While The Void boasts a respectable amount of truly disgusting gore and inventive, cleverly-executed practical creature effects and prosthetic work, it is an unpolished product that’s very rough around the edges. Perhaps this is a part of its charm, but even with the filmmakers’ dedication fully evident, this gives off a bit of an amateur vibe. The overarching concept is ambitious, recalling the Eldritch abominations of H.P. Lovecraft and John Carpenter-directed horror films like The Thing, as well as countless ‘video nasty’ horror films from the 80s and 90s. In the Mouth of Madness, a Carpenter-directed adaptation of a Lovecraft story, seems like it had a strong influence on Gillespie and Kostanski, as did Carpenter’s action suspense flick Assault on Precinct 13.
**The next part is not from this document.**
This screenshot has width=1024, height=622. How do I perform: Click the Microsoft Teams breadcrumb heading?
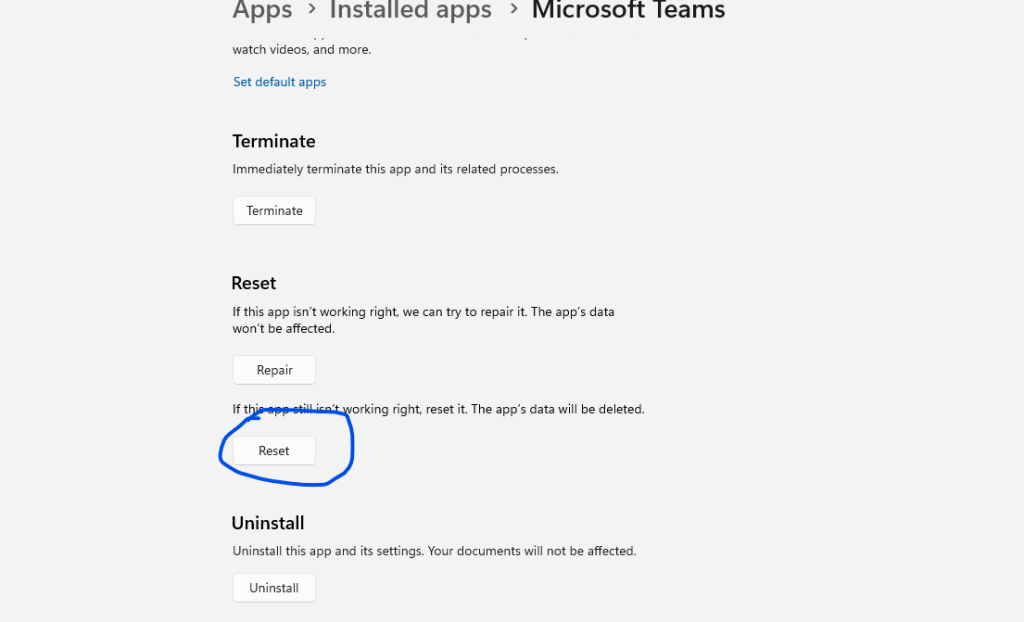click(x=628, y=11)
While the actors are not the main draw and the film’s limited budget means a lack of access to stars, nobody in the cast is terrible. Poole has enough of a leading man quality without coming off like an invincible action hero, while Munroe has a warmth to her that’s comforting until the horror kicks into high gear. Wong, a.k.a. Knives Chau from Scott Pilgrim vs. the World, puts in a fun performance as the bored millennial flung into utter chaos. Canadian character actor Welsh from Twin Peaks is on hand to lend genre cred, though the film has plenty of that on its own. The characters aren’t flat-out unlikeable, but they aren’t endearing enough to want to actively be around either.

Gillespie and Kostanski know exactly who their audience is, and this will find a cult following at horror film festivals and when it eventually gets on Netflix. For the uninitiated, however, The Void is disorienting and incoherent. There’s an effort to explore the psychology of the characters in addition to serving up a surfeit of stomach-turning body horror, but it’s too restless and frenetic for its own good. We know that “elegant” and “slimy tentacle monsters bursting out of abdomens” don’t necessarily go together, but The Void could have benefitted from a more elegant approach, letting the mythos build organically instead of unleashing it on the audience at one go.

Summary: Audiences who, like this film’s directors, grew up on 80s horror flicks they were too young to watch, will lap this up. However, the ideas at play are almost as messy as the assorted gore.